** Goal of the exercise **
Produce a word-for-word copy of the line that contains "The image size is (1485, 812)." and each line after it through the end of the material, omitting pictures and all other lines.

** Data supplied **

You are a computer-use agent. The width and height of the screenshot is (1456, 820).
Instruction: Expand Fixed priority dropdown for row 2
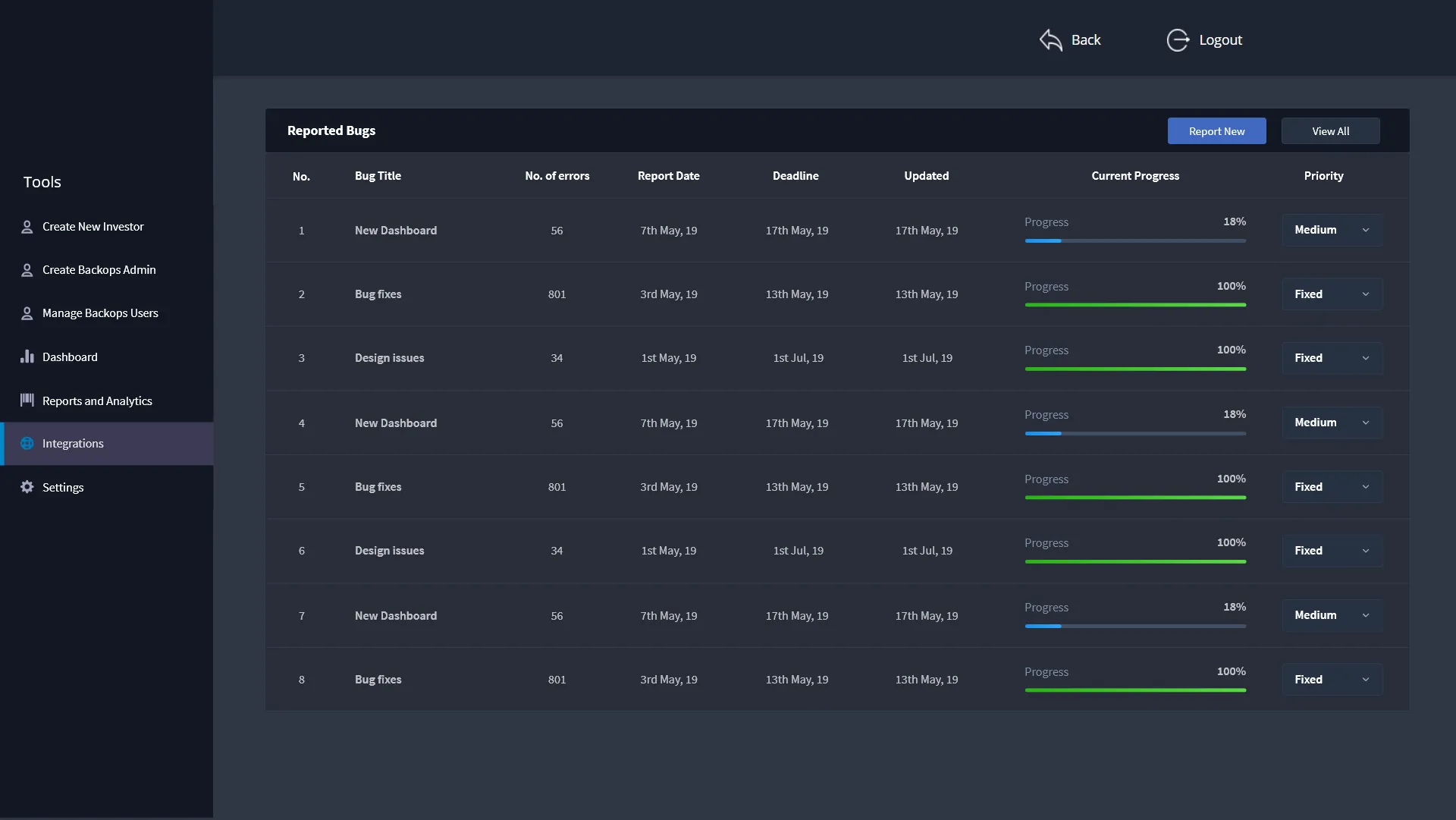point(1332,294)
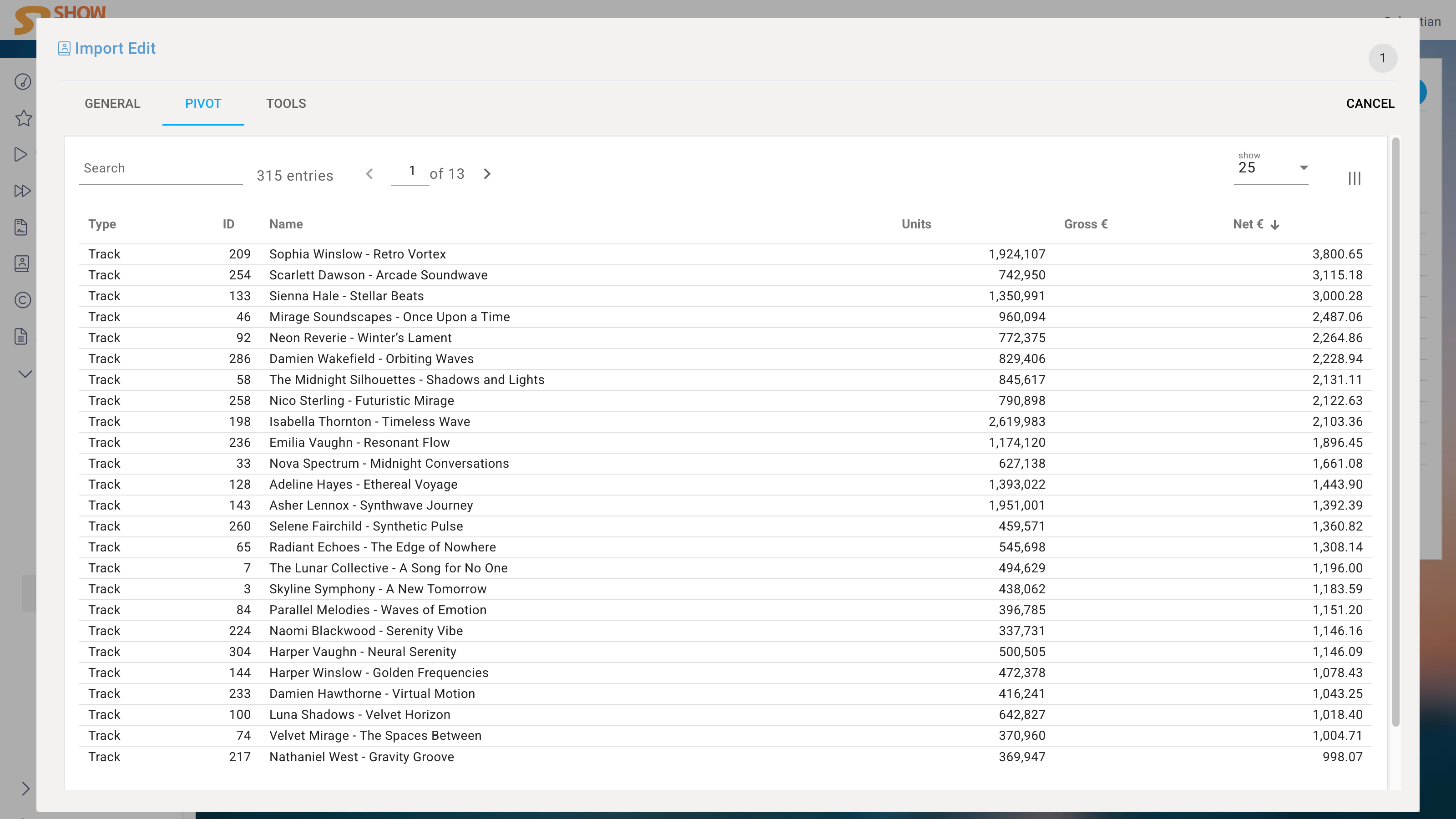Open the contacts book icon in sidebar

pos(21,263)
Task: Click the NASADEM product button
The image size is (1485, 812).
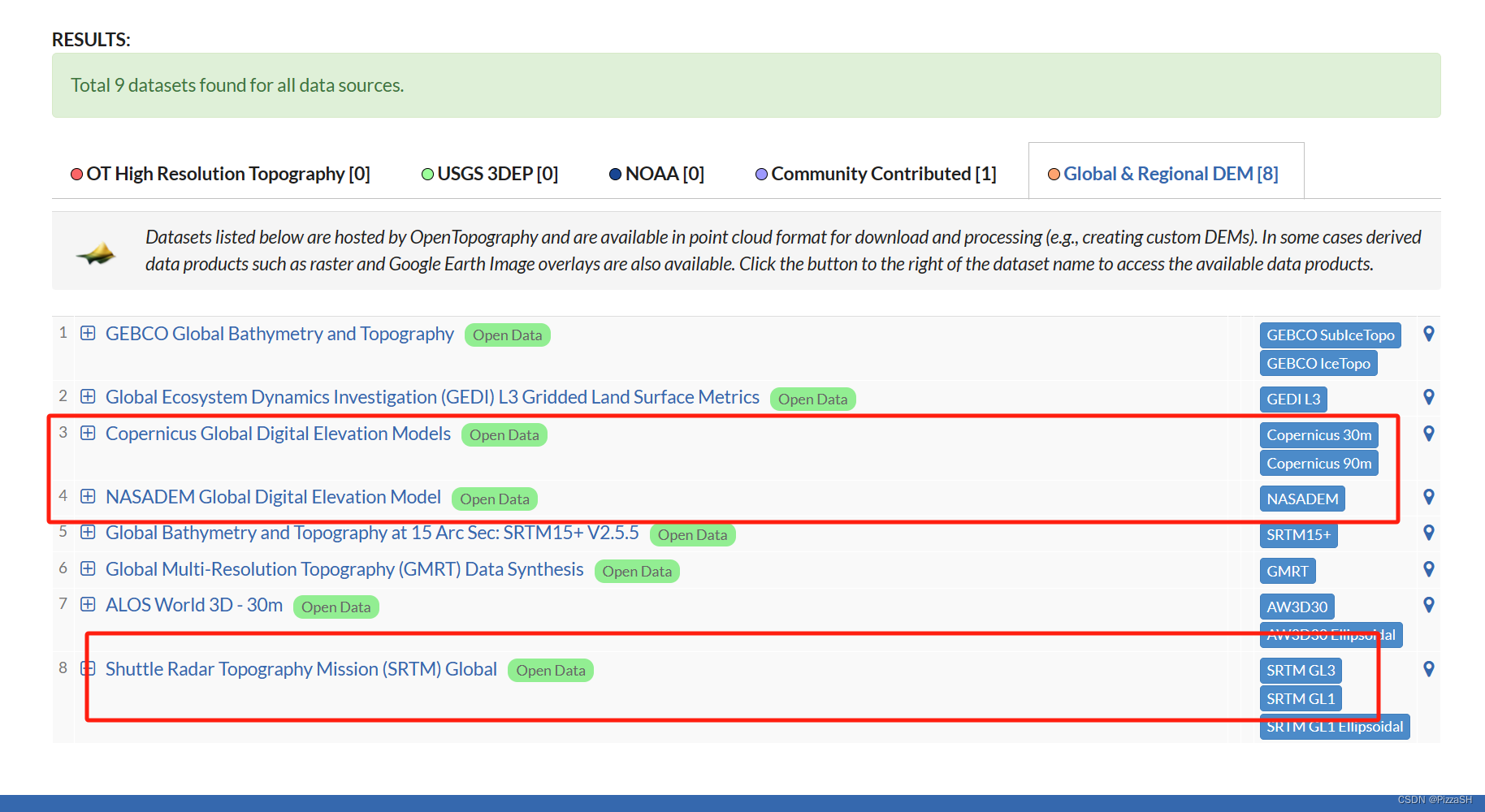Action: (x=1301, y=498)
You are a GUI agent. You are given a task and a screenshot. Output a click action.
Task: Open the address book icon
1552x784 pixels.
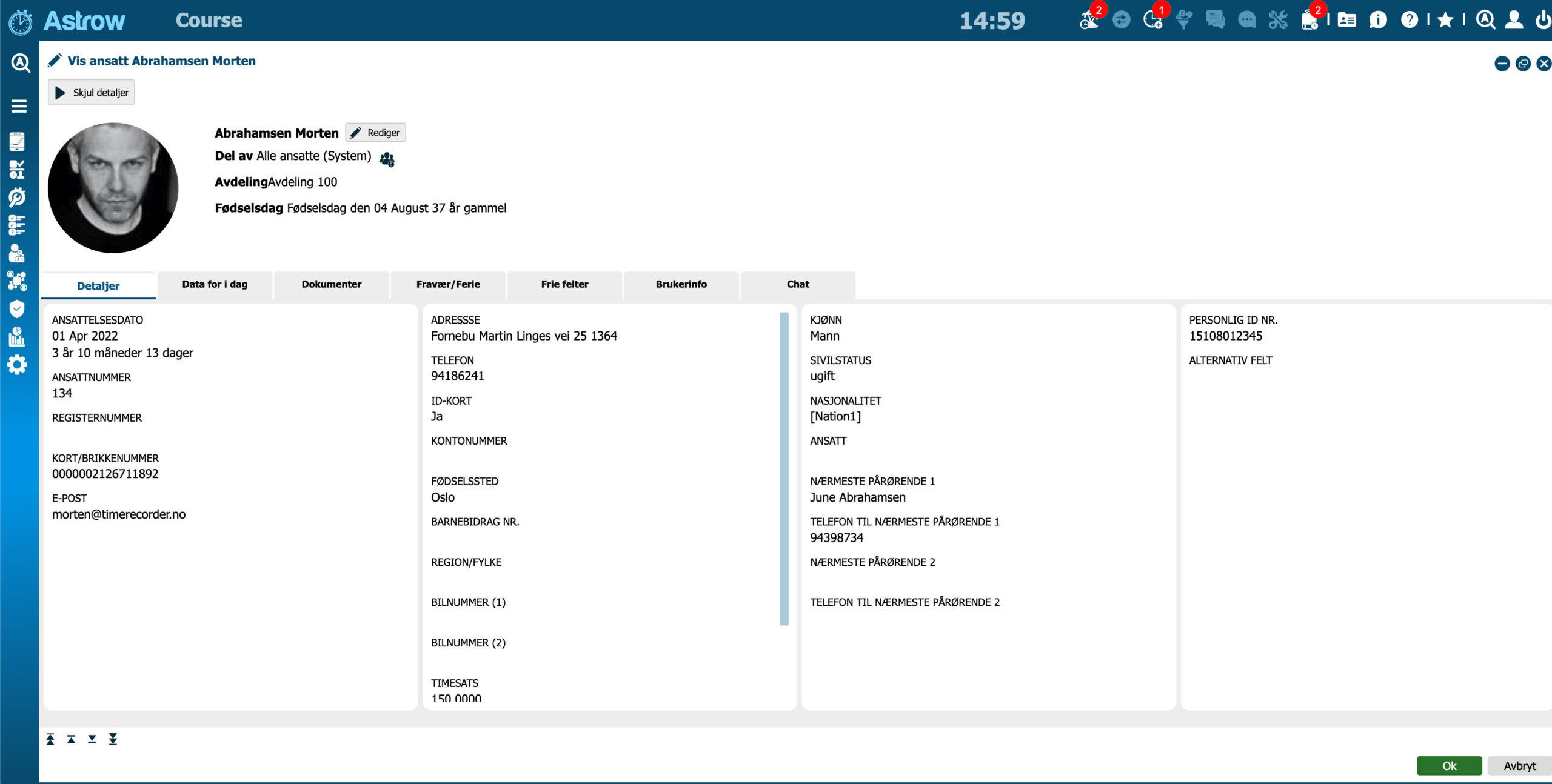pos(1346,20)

** Output of the exercise **
The image size is (1485, 812).
Action: (x=1301, y=498)
You are a GUI agent. You are given a task and a screenshot. Output a click action.
Task: Open the address book icon
1552x784 pixels.
pos(1346,20)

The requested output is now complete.